What this task involves: Output the entries below without any alteration.

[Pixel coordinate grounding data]
* * *

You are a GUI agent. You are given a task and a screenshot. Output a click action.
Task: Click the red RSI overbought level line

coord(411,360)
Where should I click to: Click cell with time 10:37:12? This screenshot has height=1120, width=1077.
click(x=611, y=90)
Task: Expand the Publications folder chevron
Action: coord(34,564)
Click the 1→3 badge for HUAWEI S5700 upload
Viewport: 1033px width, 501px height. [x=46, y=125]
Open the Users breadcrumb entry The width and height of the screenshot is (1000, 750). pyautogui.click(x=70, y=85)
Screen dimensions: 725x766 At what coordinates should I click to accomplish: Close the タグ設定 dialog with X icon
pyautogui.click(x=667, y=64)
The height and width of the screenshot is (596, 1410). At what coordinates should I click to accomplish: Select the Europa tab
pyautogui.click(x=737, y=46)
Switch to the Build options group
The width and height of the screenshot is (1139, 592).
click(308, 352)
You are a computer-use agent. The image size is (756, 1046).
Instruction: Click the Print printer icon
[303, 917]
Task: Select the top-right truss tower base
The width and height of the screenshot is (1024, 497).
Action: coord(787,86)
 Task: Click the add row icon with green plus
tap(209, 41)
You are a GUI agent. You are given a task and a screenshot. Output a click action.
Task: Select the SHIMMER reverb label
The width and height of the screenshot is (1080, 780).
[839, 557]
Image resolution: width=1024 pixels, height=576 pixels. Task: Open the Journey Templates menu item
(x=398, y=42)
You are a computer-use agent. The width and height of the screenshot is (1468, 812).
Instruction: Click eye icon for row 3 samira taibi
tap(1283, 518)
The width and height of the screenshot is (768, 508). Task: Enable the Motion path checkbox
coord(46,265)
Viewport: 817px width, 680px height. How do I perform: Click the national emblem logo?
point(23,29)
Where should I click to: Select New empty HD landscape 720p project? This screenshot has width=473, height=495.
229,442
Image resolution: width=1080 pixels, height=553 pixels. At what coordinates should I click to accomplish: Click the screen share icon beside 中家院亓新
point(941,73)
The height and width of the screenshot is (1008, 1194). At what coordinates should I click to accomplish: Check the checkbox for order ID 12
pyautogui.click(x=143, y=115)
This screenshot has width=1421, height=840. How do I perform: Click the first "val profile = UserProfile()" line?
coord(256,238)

* * *

Expected answer:
You are a GUI agent. You are given a task and a screenshot. Output a click action.
Task: Click the red RSI overbought level line

coord(411,360)
Where should I click to: Click cell with time 10:37:12? This screenshot has height=1120, width=1077.
click(x=611, y=90)
Task: Expand the Publications folder chevron
Action: coord(34,564)
Click the 1→3 badge for HUAWEI S5700 upload
Viewport: 1033px width, 501px height. [x=46, y=125]
Open the Users breadcrumb entry The width and height of the screenshot is (1000, 750). pyautogui.click(x=70, y=85)
Screen dimensions: 725x766 At what coordinates should I click to accomplish: Close the タグ設定 dialog with X icon
pyautogui.click(x=667, y=64)
The height and width of the screenshot is (596, 1410). At what coordinates should I click to accomplish: Select the Europa tab
pyautogui.click(x=737, y=46)
Switch to the Build options group
The width and height of the screenshot is (1139, 592).
click(308, 352)
You are a computer-use agent. The image size is (756, 1046).
Instruction: Click the Print printer icon
[303, 917]
Task: Select the top-right truss tower base
The width and height of the screenshot is (1024, 497).
Action: coord(787,86)
 Task: Click the add row icon with green plus
tap(209, 41)
You are a GUI agent. You are given a task and a screenshot. Output a click action.
Task: Select the SHIMMER reverb label
The width and height of the screenshot is (1080, 780).
[839, 557]
Image resolution: width=1024 pixels, height=576 pixels. Task: Open the Journey Templates menu item
(x=398, y=42)
You are a computer-use agent. The width and height of the screenshot is (1468, 812).
Instruction: Click eye icon for row 3 samira taibi
tap(1283, 518)
The width and height of the screenshot is (768, 508). Task: Enable the Motion path checkbox
coord(46,265)
Viewport: 817px width, 680px height. How do I perform: Click the national emblem logo?
point(23,29)
Where should I click to: Select New empty HD landscape 720p project? This screenshot has width=473, height=495.
229,442
Image resolution: width=1080 pixels, height=553 pixels. At what coordinates should I click to accomplish: Click the screen share icon beside 中家院亓新
point(941,73)
The height and width of the screenshot is (1008, 1194). At what coordinates should I click to accomplish: Check the checkbox for order ID 12
pyautogui.click(x=143, y=115)
This screenshot has width=1421, height=840. How do I perform: Click the first "val profile = UserProfile()" line?
coord(256,238)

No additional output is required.